The Government this week announced further financial supports and subsidies for companies affected by the latest round of anti-virus restrictions, especially operators in the hospitality sector.
The bill for State wage subsidies alone is running at close to €10 billion since the start of the pandemic, with no end in sight.
There may be issues ahead, however, with another State scheme to help businesses – the tax warehousing scheme.
The scheme to ease companies’ cashflow allows SMEs to delay paying taxes to the State such as VAT and employers’ payroll charges for social insurance. Larger firms meanwhile must apply for permission to use the scheme. The payment of the taxes can be delayed at 0 per cent interest until January 2023, when interest of 3 per cent applies.
By late summer, the payment of close to €2.5 billion of business taxes had been deferred or “warehoused” under the scheme, according to the Government.

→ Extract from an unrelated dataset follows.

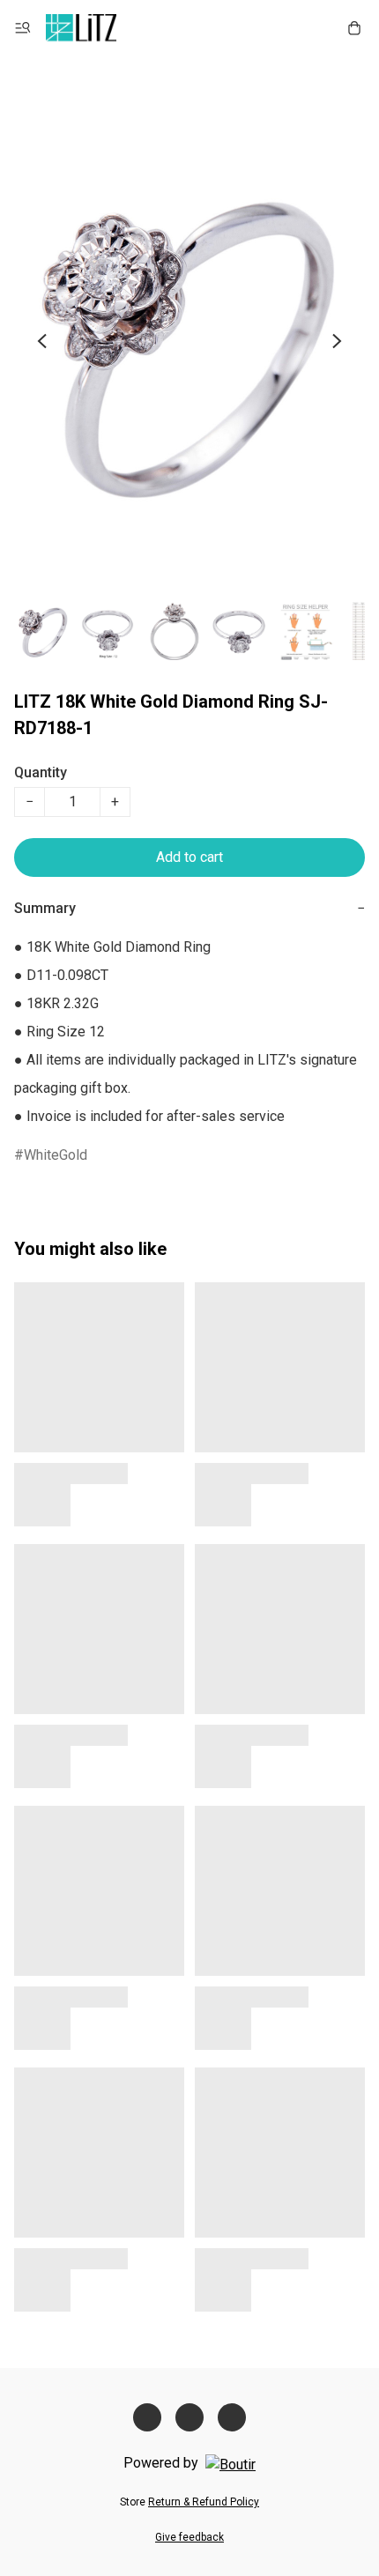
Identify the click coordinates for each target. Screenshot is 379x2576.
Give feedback (189, 2537)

The latest restrictions and their inevitable impact on hospitality operators’ cashflows mean that bill will get higher.
But the tax has only been deferred, not waived as commercial rates have been. It must be paid back eventually. Some business representative groups, such as the Restaurants Association of Ireland, are now beginning to muse publicly about whether many pandemic-ravaged businesses will be able to pay it back.
The issue is reminiscent of the tensions that have arisen between retail landlords and store owners over rent bills for closure periods. Some retailers argued that they simply couldn’t afford to pay back all the accrued property debts and, in many cases, pragmatic deals were struck involving partial write-offs of the amounts owed.
Similarly, calls for the State to write off portions of warehoused tax for struggling businesses are likely to feature in 2022, ahead of the imposition of interest payments.